■ WORK ITEM: Take the data below and copy exactly the lines starting at the one with "Expand the Essenciais workspace dropdown" and finishing at the one with "The image size is (244, 172).", both included.

MATERIAL PROVIDED Block Start

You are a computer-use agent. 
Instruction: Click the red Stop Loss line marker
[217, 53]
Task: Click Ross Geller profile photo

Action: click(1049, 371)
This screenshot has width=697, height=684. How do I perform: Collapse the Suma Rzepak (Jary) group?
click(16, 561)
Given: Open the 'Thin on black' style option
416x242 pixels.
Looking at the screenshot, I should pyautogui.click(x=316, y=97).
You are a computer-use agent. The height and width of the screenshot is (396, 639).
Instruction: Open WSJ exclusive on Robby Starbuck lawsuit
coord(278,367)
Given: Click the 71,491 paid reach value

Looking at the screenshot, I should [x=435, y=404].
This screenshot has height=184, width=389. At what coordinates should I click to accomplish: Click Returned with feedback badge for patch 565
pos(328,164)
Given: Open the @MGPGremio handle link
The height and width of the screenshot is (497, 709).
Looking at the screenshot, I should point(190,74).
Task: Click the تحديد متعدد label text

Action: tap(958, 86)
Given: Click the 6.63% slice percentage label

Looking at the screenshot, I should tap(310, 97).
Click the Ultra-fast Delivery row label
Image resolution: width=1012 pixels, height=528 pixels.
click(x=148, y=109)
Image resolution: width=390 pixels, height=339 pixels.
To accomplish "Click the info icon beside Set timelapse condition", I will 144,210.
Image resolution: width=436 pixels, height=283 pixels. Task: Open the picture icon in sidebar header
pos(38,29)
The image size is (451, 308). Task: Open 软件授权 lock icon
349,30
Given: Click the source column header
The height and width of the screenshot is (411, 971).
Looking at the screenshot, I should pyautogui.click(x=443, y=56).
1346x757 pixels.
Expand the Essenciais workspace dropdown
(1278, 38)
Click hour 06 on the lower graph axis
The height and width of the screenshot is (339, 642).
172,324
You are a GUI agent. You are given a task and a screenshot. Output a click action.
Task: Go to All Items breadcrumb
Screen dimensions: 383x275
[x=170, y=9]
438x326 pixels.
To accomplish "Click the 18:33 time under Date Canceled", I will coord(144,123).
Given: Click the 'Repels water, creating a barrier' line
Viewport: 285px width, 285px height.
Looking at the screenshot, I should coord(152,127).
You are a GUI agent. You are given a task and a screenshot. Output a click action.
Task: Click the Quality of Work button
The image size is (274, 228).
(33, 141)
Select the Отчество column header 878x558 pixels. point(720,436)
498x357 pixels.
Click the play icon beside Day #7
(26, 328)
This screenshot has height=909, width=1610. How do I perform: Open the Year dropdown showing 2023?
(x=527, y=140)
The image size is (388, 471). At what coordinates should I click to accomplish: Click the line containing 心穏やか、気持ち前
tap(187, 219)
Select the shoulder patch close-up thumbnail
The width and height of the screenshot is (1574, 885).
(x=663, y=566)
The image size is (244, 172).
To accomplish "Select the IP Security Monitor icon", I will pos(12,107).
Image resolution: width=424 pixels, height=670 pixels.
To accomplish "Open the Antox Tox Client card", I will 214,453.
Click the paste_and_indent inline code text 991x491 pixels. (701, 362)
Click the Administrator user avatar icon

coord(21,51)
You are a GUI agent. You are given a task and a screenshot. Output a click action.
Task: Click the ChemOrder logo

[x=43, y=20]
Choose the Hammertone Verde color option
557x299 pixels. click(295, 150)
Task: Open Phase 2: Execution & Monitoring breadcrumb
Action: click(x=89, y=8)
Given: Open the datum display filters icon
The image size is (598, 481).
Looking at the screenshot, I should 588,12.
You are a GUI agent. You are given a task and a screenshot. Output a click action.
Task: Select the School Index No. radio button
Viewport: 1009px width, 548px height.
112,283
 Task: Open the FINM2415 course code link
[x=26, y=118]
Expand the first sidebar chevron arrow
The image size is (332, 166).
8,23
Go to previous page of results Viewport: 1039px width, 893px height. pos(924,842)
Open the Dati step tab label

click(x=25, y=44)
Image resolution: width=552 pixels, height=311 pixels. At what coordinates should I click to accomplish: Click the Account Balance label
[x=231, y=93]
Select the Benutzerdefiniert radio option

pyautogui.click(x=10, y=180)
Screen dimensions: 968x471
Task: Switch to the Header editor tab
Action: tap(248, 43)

MATERIAL PROVIDED Block End

■ EXERCISE RESPONSE:
Expand the Essenciais workspace dropdown
(1278, 38)
Click hour 06 on the lower graph axis
The height and width of the screenshot is (339, 642).
172,324
You are a GUI agent. You are given a task and a screenshot. Output a click action.
Task: Go to All Items breadcrumb
Screen dimensions: 383x275
[x=170, y=9]
438x326 pixels.
To accomplish "Click the 18:33 time under Date Canceled", I will coord(144,123).
Given: Click the 'Repels water, creating a barrier' line
Viewport: 285px width, 285px height.
Looking at the screenshot, I should coord(152,127).
You are a GUI agent. You are given a task and a screenshot. Output a click action.
Task: Click the Quality of Work button
The image size is (274, 228).
(33, 141)
Select the Отчество column header 878x558 pixels. point(720,436)
498x357 pixels.
Click the play icon beside Day #7
(26, 328)
This screenshot has height=909, width=1610. How do I perform: Open the Year dropdown showing 2023?
(x=527, y=140)
The image size is (388, 471). At what coordinates should I click to accomplish: Click the line containing 心穏やか、気持ち前
tap(187, 219)
Select the shoulder patch close-up thumbnail
The width and height of the screenshot is (1574, 885).
(x=663, y=566)
The image size is (244, 172).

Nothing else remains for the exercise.